Between The Crosses is not what I'd call a play. I'm not sure exactly how I would describe it though: a lecture perhaps, or an annotated memoir, or a live version of Who Do You Think You Are?, maybe. Alone on the stage, actor Will Huggins plays a recording; it's his real-life great-uncle Edgar's voice, being interviewed by the Imperial War Museum about his experiences of the First World War. Breaking into the recording, Huggins offers explanation and context for the story we're hearing, and shares a few thoughts and observations of his own.
The opening 15 minutes are the most overtly lecture-like – and here, I'm afraid, I found Huggins' forced enthusiasm exquisitely annoying. "How the First World War starts is something we should quickly look at," he brightly announces, before rattling through the history far too fast for anyone to actually understand. It's intended to be grimly humorous, complete with emphatic hand gestures and comedy foreign accents, but it felt a little too facile and childish for such a serious theme.
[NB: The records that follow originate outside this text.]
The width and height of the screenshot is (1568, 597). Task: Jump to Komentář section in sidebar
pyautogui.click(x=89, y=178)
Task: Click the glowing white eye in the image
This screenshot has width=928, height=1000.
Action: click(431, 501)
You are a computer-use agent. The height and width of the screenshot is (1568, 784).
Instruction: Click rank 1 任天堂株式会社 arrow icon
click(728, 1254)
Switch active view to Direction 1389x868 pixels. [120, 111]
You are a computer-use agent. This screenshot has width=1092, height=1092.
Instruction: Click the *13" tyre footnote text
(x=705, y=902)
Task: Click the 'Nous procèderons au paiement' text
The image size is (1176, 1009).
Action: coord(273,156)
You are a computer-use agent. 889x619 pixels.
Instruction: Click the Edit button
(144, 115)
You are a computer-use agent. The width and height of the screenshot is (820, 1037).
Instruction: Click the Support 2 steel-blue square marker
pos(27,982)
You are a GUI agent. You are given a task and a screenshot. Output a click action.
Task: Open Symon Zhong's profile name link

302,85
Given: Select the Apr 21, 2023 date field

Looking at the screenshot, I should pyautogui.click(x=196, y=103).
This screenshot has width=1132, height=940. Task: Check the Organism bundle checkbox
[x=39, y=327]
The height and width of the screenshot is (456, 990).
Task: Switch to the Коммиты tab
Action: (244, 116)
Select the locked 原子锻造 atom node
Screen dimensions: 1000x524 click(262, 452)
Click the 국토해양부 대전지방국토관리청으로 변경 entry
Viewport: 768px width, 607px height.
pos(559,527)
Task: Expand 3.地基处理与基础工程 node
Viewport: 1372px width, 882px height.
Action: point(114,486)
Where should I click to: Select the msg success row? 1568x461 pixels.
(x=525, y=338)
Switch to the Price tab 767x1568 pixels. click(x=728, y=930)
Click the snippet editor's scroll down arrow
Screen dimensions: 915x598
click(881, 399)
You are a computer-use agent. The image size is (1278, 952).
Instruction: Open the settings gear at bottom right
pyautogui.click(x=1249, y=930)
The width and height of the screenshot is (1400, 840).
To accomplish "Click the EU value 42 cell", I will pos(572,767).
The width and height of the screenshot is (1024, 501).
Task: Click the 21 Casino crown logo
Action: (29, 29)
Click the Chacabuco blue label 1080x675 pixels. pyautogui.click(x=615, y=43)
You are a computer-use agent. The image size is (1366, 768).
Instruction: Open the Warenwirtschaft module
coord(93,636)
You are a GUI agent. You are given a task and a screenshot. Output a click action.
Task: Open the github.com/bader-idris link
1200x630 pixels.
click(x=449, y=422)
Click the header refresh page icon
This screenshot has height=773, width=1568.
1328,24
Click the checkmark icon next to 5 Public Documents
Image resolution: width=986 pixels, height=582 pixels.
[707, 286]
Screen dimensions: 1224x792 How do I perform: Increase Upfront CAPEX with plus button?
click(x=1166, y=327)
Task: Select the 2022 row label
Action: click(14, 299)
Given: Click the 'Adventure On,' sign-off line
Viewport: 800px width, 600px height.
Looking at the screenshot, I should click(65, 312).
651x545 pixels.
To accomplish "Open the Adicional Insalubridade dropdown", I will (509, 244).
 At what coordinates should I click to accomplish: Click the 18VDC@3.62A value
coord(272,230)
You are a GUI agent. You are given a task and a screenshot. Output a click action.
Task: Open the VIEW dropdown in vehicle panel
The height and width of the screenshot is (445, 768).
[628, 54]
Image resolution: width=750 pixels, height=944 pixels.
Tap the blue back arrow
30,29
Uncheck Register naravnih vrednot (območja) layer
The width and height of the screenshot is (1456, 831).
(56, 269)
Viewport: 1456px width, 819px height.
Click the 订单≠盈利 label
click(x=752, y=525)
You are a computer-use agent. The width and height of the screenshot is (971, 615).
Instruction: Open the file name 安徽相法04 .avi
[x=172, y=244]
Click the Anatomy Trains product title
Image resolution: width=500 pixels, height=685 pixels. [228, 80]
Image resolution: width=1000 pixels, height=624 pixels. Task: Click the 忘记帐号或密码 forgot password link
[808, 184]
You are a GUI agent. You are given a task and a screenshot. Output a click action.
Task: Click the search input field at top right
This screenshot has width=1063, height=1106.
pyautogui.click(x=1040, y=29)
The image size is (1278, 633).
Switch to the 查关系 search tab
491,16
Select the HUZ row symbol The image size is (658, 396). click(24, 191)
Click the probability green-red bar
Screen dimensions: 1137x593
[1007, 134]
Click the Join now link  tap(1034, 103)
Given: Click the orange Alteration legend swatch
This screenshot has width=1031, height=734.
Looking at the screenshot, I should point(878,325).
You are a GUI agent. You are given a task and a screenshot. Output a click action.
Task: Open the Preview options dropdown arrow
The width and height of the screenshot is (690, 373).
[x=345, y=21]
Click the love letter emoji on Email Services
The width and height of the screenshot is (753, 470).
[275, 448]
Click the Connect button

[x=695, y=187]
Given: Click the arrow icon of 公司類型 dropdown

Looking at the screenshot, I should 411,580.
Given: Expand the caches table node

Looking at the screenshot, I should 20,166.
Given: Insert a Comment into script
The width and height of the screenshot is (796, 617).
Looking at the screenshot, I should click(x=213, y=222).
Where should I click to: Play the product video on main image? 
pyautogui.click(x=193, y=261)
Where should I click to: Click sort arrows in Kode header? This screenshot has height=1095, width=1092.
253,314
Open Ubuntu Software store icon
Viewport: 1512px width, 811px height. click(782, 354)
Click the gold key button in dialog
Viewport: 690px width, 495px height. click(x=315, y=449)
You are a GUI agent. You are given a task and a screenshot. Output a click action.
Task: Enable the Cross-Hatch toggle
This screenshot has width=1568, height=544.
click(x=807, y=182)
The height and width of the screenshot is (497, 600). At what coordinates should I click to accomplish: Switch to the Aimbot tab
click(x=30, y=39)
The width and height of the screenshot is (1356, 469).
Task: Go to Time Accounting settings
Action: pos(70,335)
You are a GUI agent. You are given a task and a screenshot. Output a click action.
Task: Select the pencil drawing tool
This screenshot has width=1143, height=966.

Yet the energetic style comes into its own before long, when we learn of Edgar's march through Ypres and the bloodshed that soon followed. The storyline here is confusing because the battle was confused; Huggins' frenetic delivery captures that sense of chaos, while carefully keeping the key facts clear. He illustrates his narrative by chalking an ever-changing map onto a giant blackboard, and there are moments when sharp reality comes through – when he rubs out the name of a dying soldier, or crosses through a count of 1,000 men and chalks up just 200 who survived.
In a repeated highlight, Huggins draws ironic contrast between cheery official reports and the evident reality of Edgar's life. Less predictably, and more interestingly, Edgar's recorded voice sometimes departs from the narrative we're expecting – most notably, when he says that he doesn't actually recall being shot at. Huggins makes it clear that he doesn't believe this, and those same official accounts do seem to prove that Edgar's memories are selective ones. But I still found the treatment a little discomfiting – especially when Huggins calls on his own very different experiences to try to explain the gap.
I think there's exactly the wrong amount of Huggins' own voice here. He pushes himself forward every now and then, advancing an argument about why Edgar might have left some of the details out; but then he steps back, never developing those thoughts well enough to make them sound more than speculation. There are simpler explanations, like modesty or a healthy desire to move on, which Edgar himself might have reached for. It felt a little rude to psycho-analyse a man who seemed, through the recording, to be very much present in the room.
But I can't deny that Huggins asks some thought-provoking questions, and – just as important – offers crucial insight into the incomprehensible reality of war. Between The Crosses is a work in development, and when the whole thing's working as well as the best parts, it'll be a fine and striking addition to the canon of centenary memoirs. At the end, Huggins shares his applause with the recorded spirit of Edgar; and it's right that he should. For Edgar is the second performer here, and it's Edgar's story that deserves to be kept alive and told.